DIVISION OF CORPORATIONS

FILED 09:00 AM 12/04/2000

001604596 - 3324499

CERTIFICATE OF INCORPORATION

of

WCCO-KRC ACQUISITION CORP.

FIRST: The name of the corporation is WCCO-KRC Acquisition Corp. (hereinafter sometimes called the “Corporation”).

SECOND: The address of the Corporation’s registered office in the State of Delaware is c/o The Corporation Trust Company, Corporation Trust Center, 1209 Orange Street, City of Wilmington, County of New Castle, State of Delaware 19801. The name of its registered agent at such address is The Corporation Trust Company.

THIRD: The purpose of the Corporation is to engage in any lawful act or activity for which corporations may be organized under the General Corporation Law of the State of Delaware.

FOURTH: The total number of shares of stock which the Corporation shall have authority to issue is 3,000 and the par value of each of such shares is $0.01.

####################

→ Directions: Quote the certificate of incorporation above in full, with no changes.

→ Entries provided:

####################

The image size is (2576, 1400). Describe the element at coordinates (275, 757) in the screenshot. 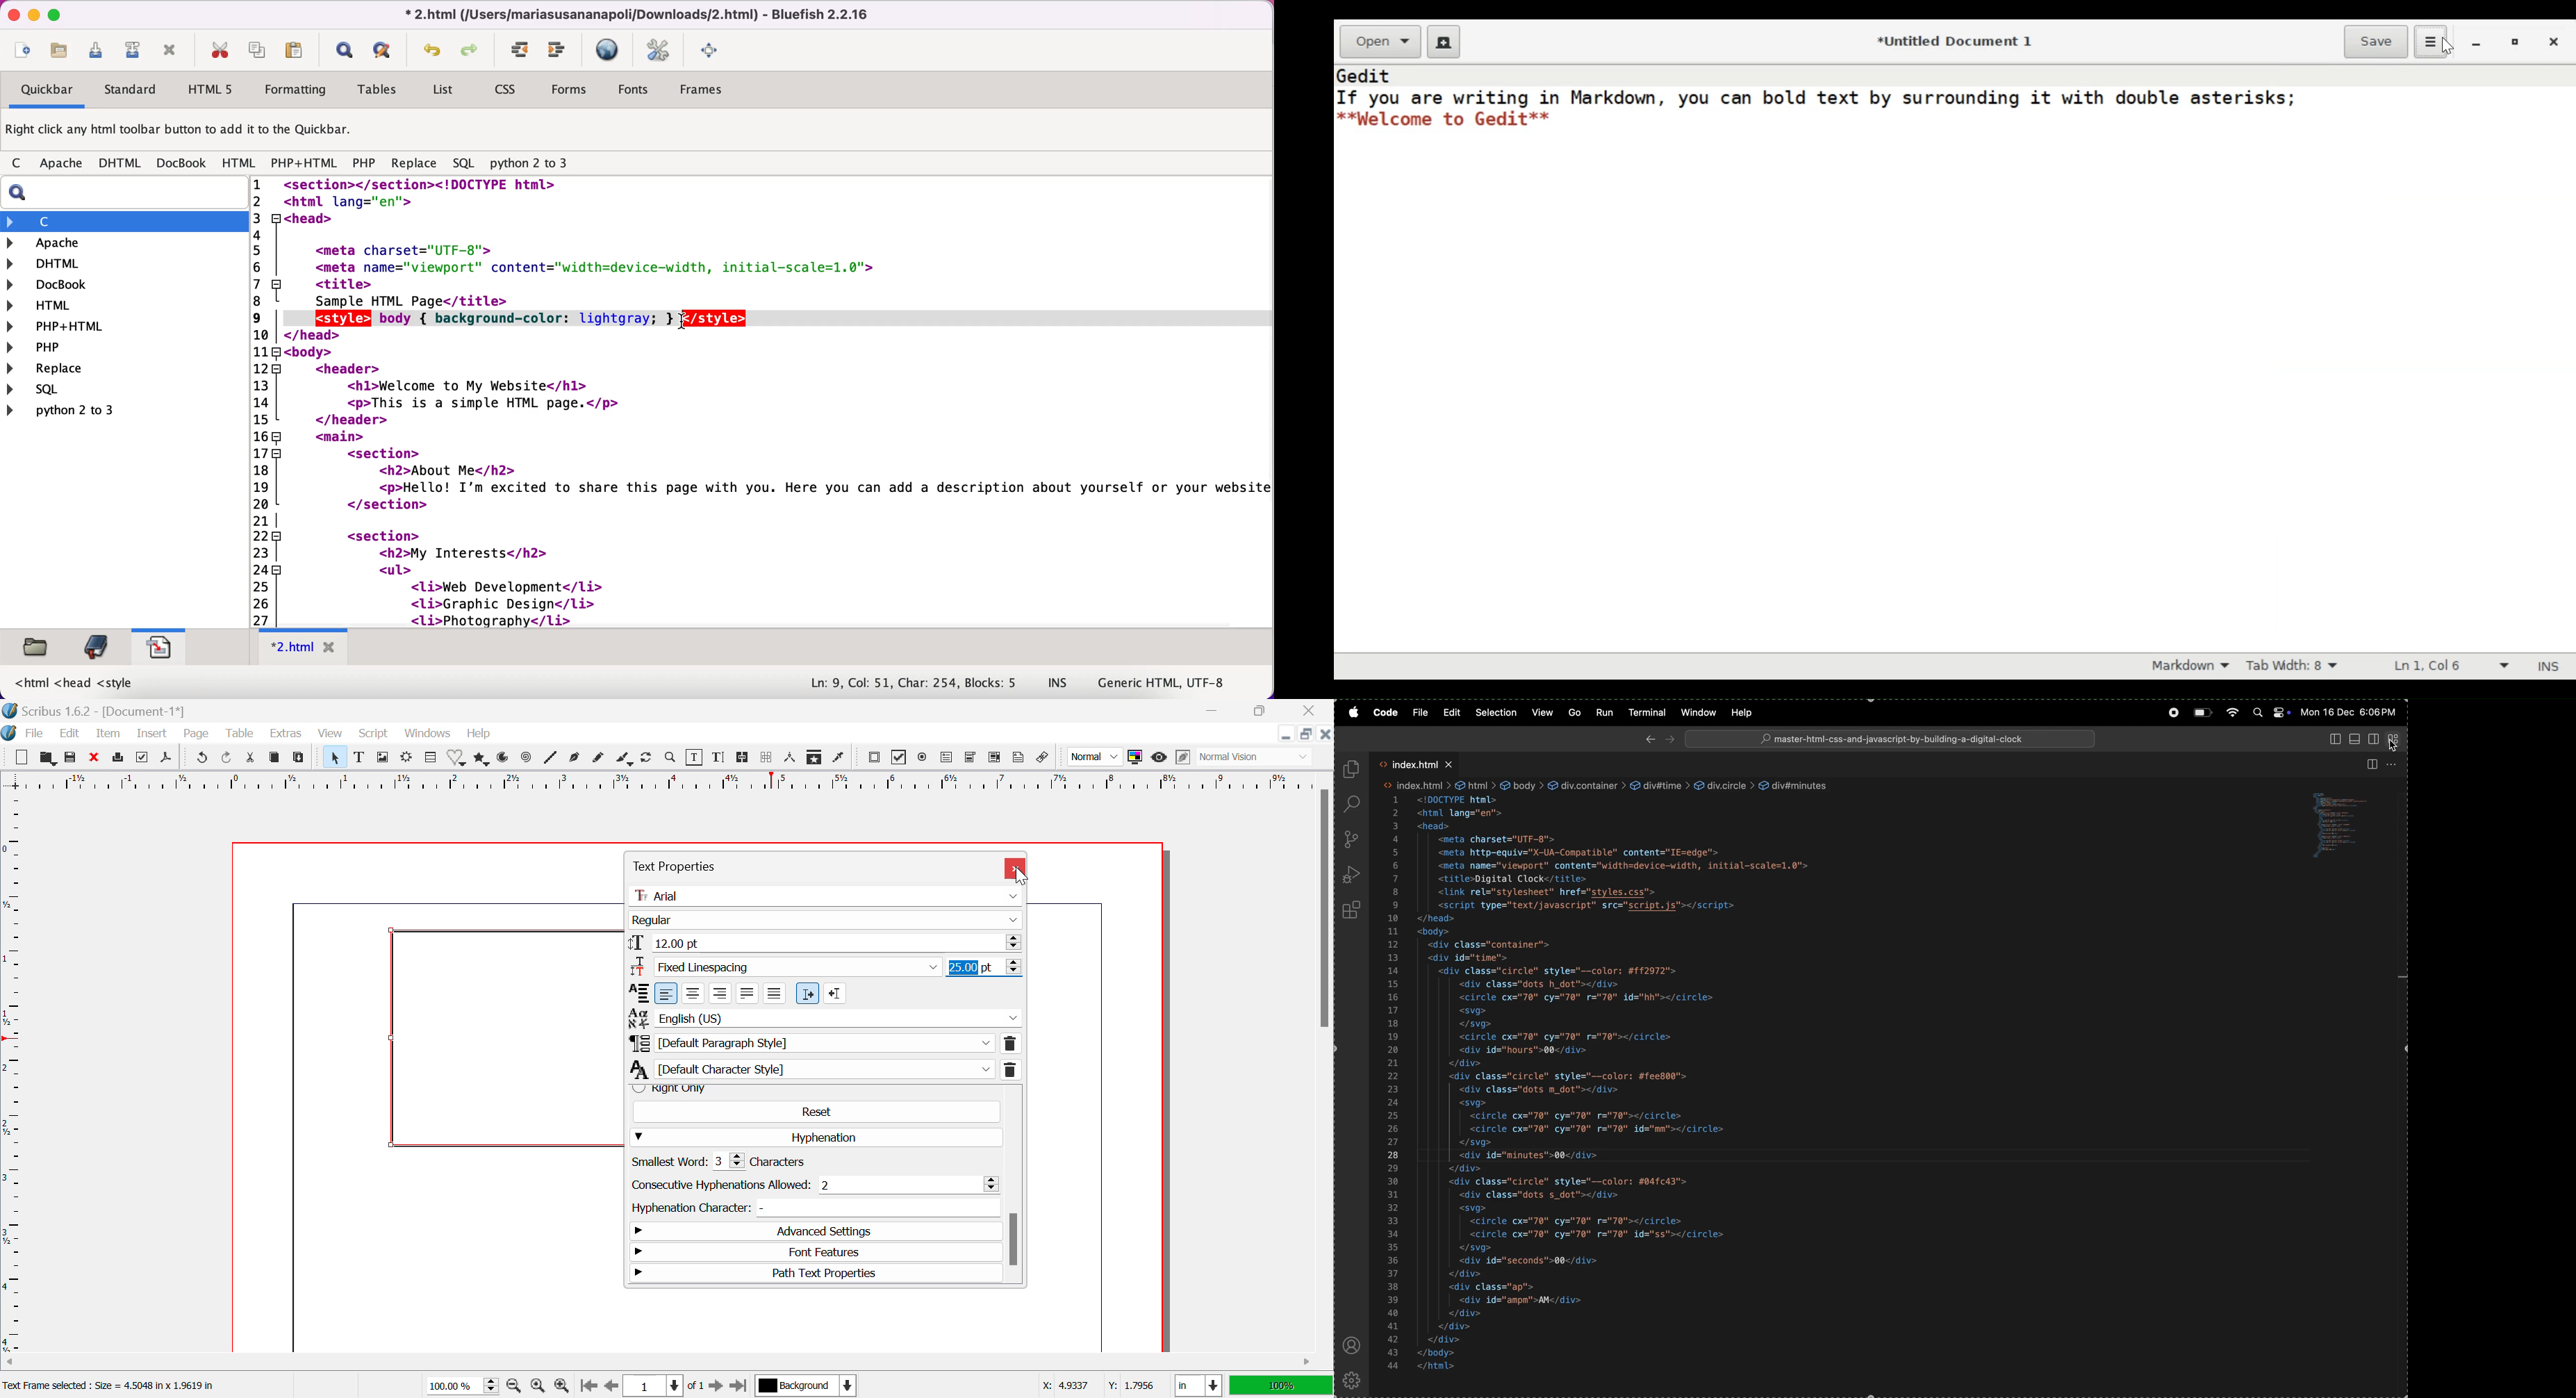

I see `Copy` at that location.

####################

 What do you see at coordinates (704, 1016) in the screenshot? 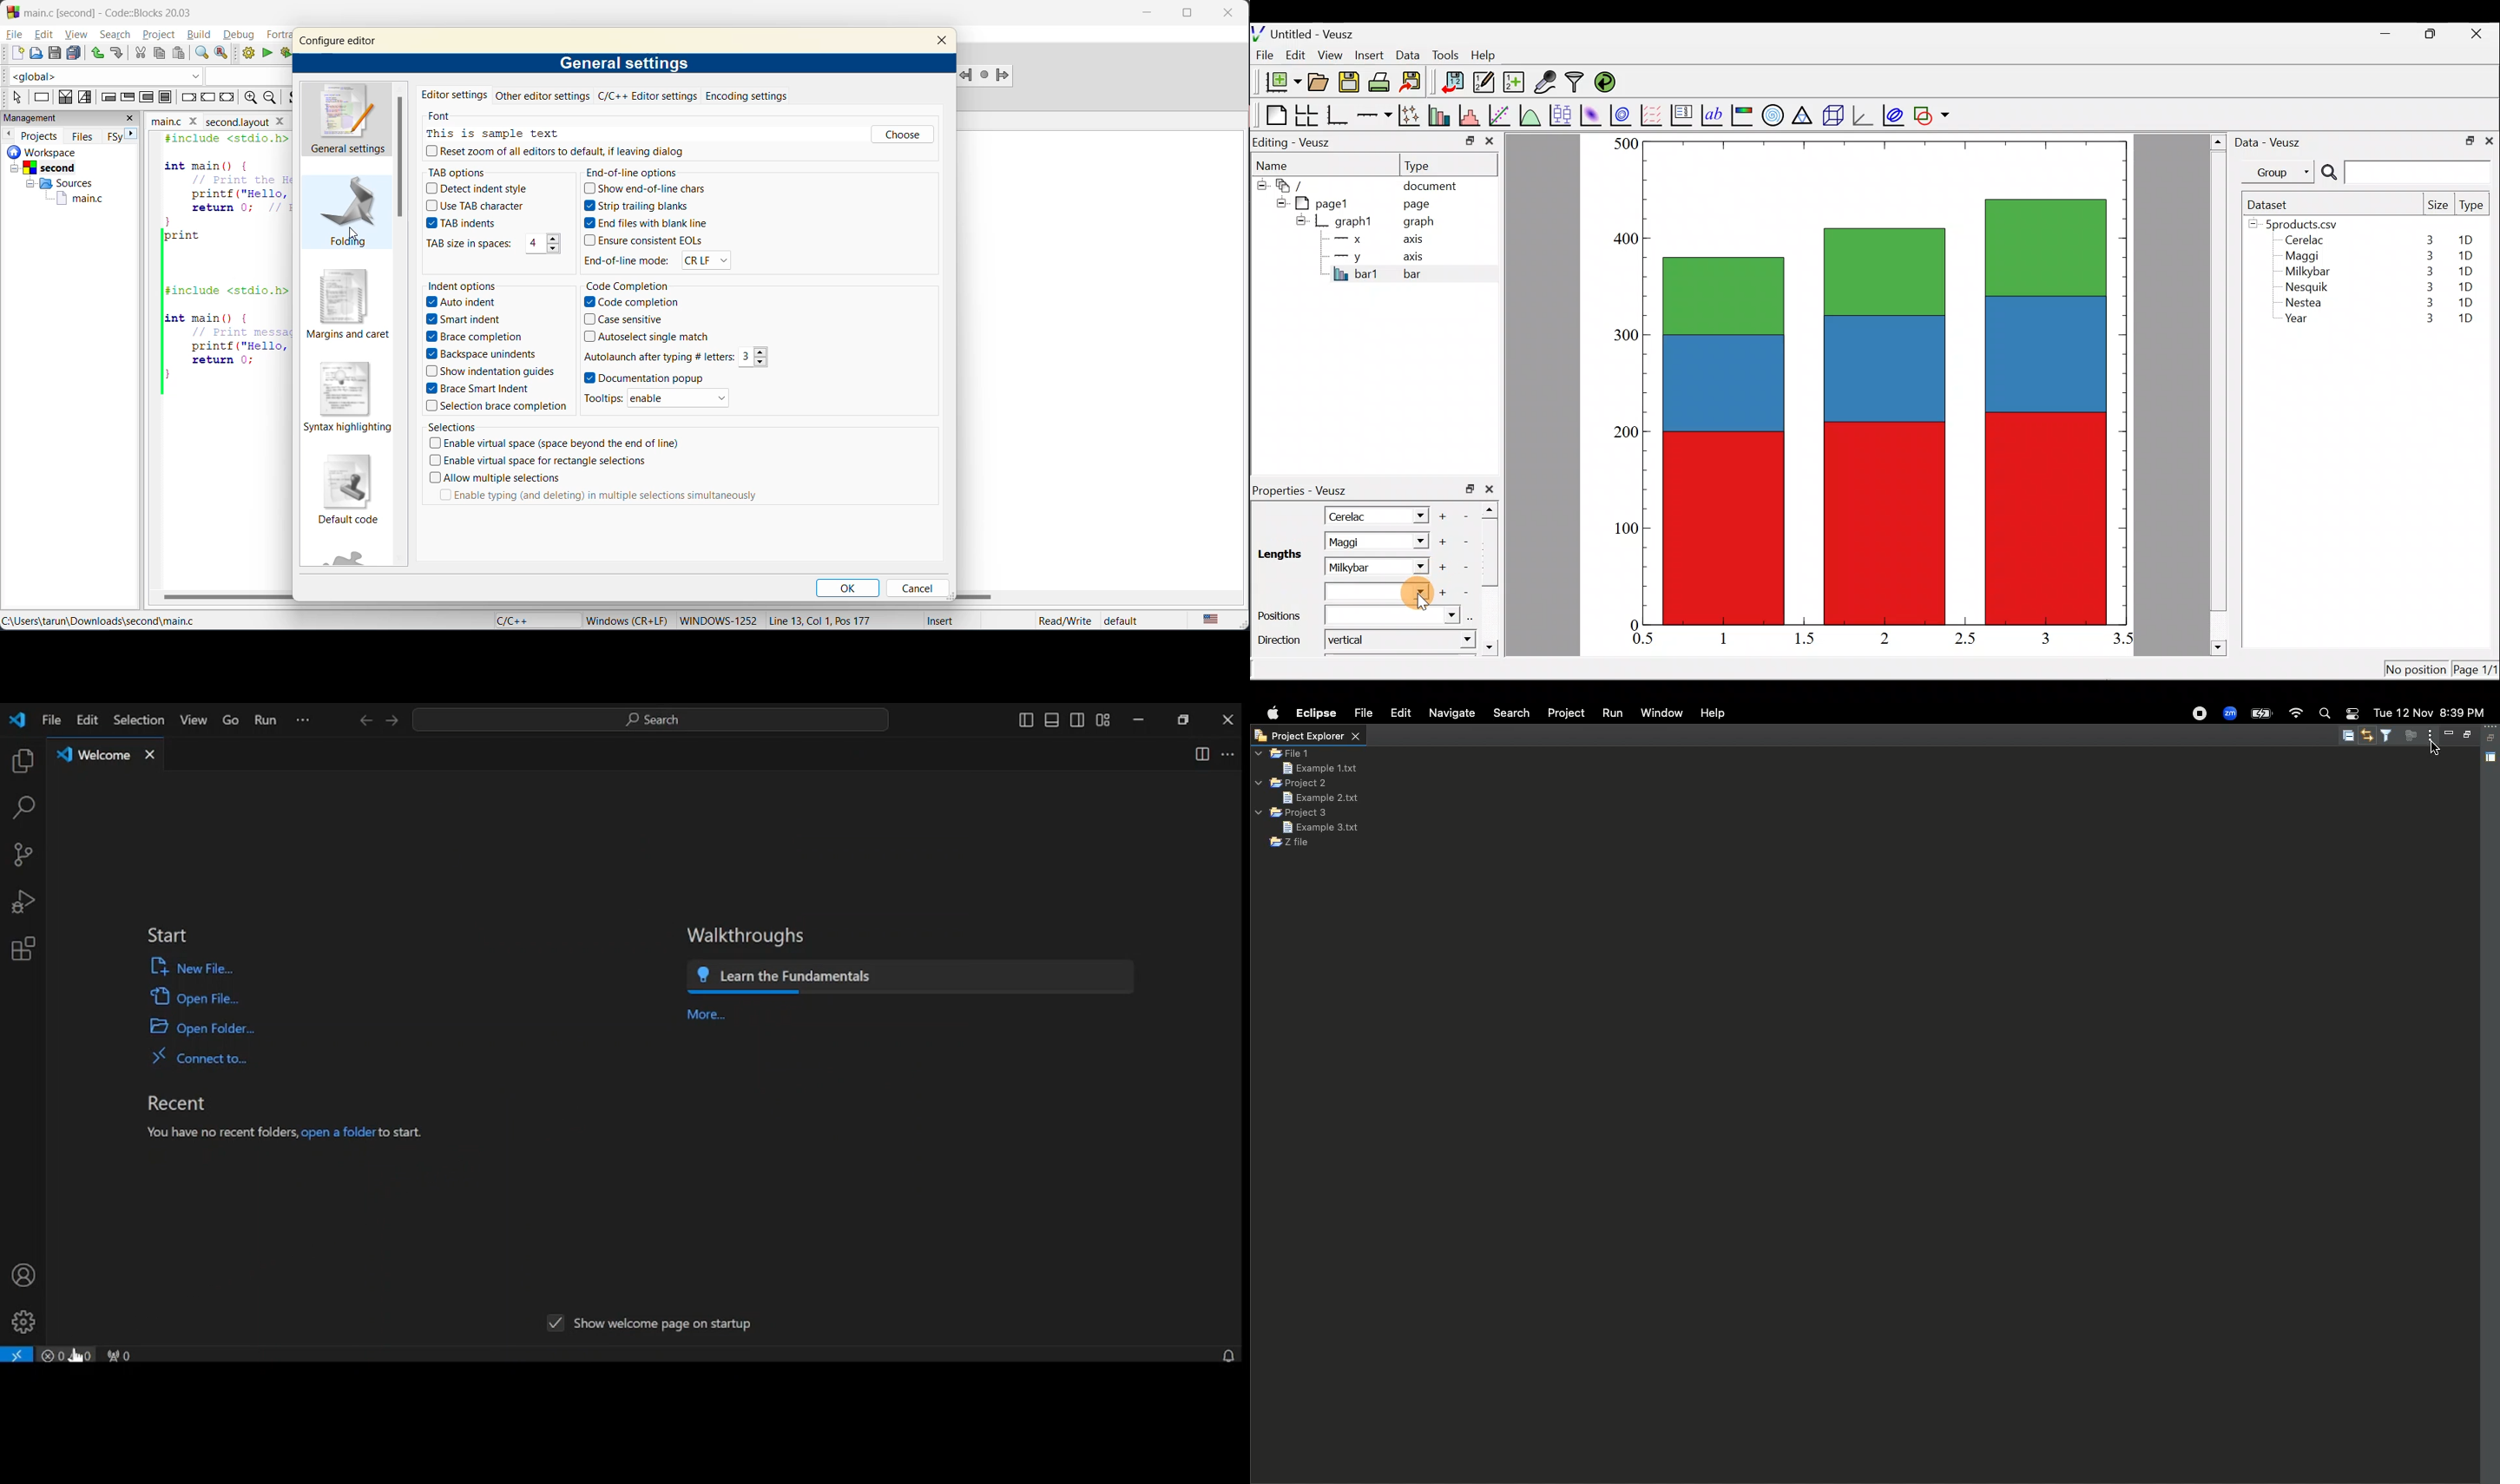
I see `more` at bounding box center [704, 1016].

####################

→ Response below:
DIVISION OF CORPORATIONS

FILED 09:00 AM 12/04/2000

001604596 - 3324499

CERTIFICATE OF INCORPORATION

of

WCCO-KRC ACQUISITION CORP.

FIRST: The name of the corporation is WCCO-KRC Acquisition Corp. (hereinafter sometimes called the “Corporation”).

SECOND: The address of the Corporation’s registered office in the State of Delaware is c/o The Corporation Trust Company, Corporation Trust Center, 1209 Orange Street, City of Wilmington, County of New Castle, State of Delaware 19801. The name of its registered agent at such address is The Corporation Trust Company.

THIRD: The purpose of the Corporation is to engage in any lawful act or activity for which corporations may be organized under the General Corporation Law of the State of Delaware.

FOURTH: The total number of shares of stock which the Corporation shall have authority to issue is 3,000 and the par value of each of such shares is $0.01.